What gives ATI's graphics architecture its advantages?

[edit] wait, in your comparison are you referring to Fermi or a theoretical 320 scalar ALU Cypress @ 850Mhz?
Yeah, I'm referring to the latter. I think ATI gets something like 70% packing efficiency in games, and lets say 25% of the total render time is ALU-limited, so overall that means ATI gets a 62% boost by choosing a 5x design over a 1x design.
The 1.5-2x advantage almost never materializes however and is based on workload
See above. I wasn't comparing to NVidia, but talking about the decision to go VLIW. ATI knows that it's not efficient in terms of unit utilization, but it is smart in terms of overall chip utilization (i.e. perf/$).

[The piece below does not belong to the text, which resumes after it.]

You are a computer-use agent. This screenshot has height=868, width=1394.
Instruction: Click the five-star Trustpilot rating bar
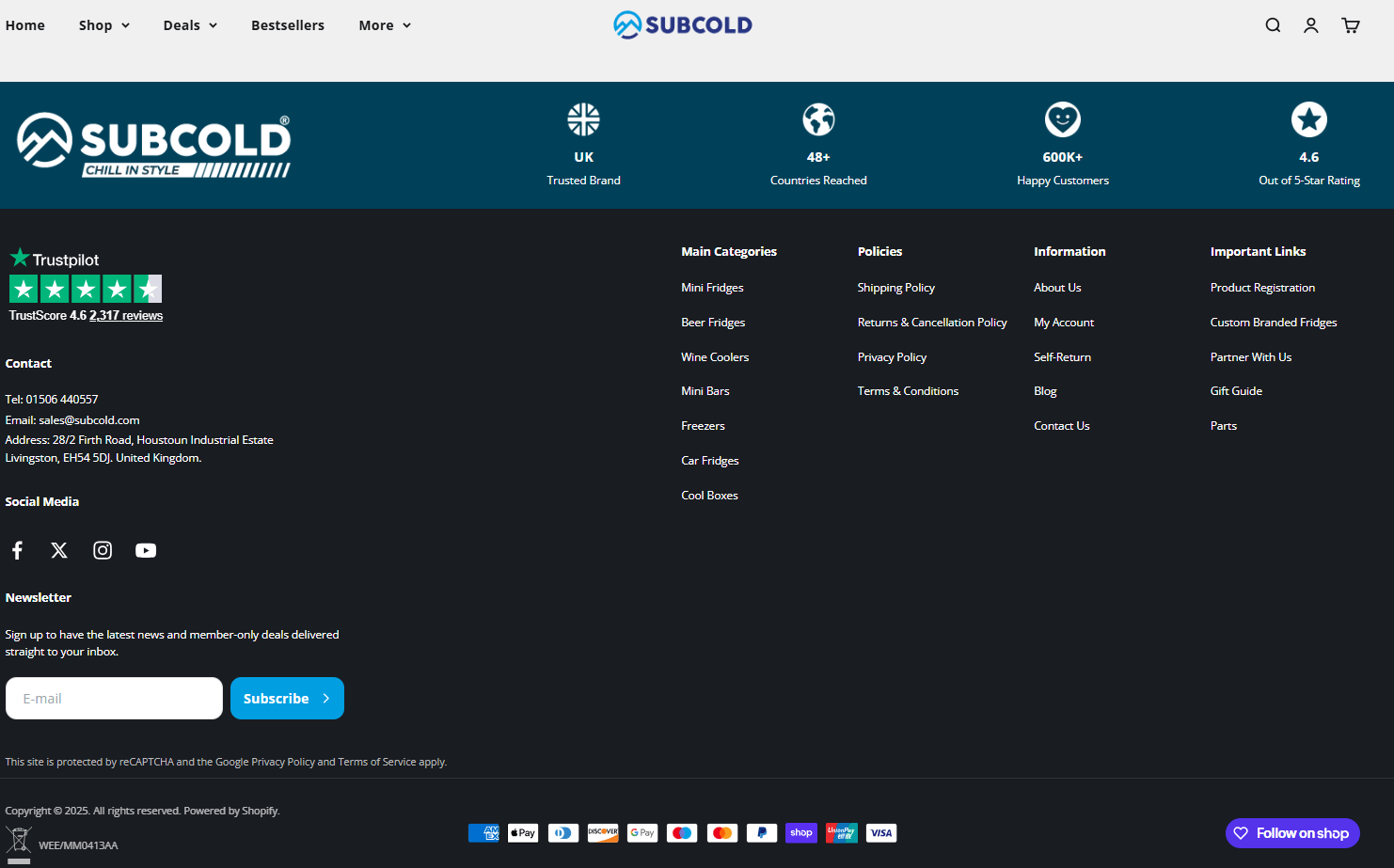[85, 289]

The real difference is, NVidia is betting on workloads (tessellation, double precision, CPU-like problems, ECC, etc) that haven't materialized yet.
This is actually completely opposite of the ATI/NVidia of old. R100 did dependent texturing while NV10/15 didn't, R200 did PS1.4 because it was the path to PS2.0 whereas NVidia's choice of PS1.0 limited itself to fixed math before texturing (hence the mess of tex instructions), and NV18 was really lacking features. NV30 survived because games didn't use DX9 enough yet, and G7x was a barebones PS3.0 implementation while ATI designed R5xx's shader core for fast dynamic branching which never showed up in games at the time.

NVidia changed its tune with G80, and ATI stopped making design decisions on far-fetched workload projections after R600.

I wouldn't actually say Fermi's architecture is bad, it's just from a cost-benefit analysis summing over all current workloads, it looks non-cost effective. NVidia may be ok with that, because they might have their sights on trying to alter the market into one where their card becomes cost effective.
Yup, I agree. I think NVidia is doing everything you could expect them to do in attempting this alteration, but whether it works is yet to be seen. The danger is that once the market has been created, ATI swoops in and attacks it with its next generation by making a few tweaks to its architecture. You need some pretty contrived examples for GT200b not to get crushed by Cypress in GPGPU workloads, and if you scaled Cypress to 55nm it would be roughly the same size.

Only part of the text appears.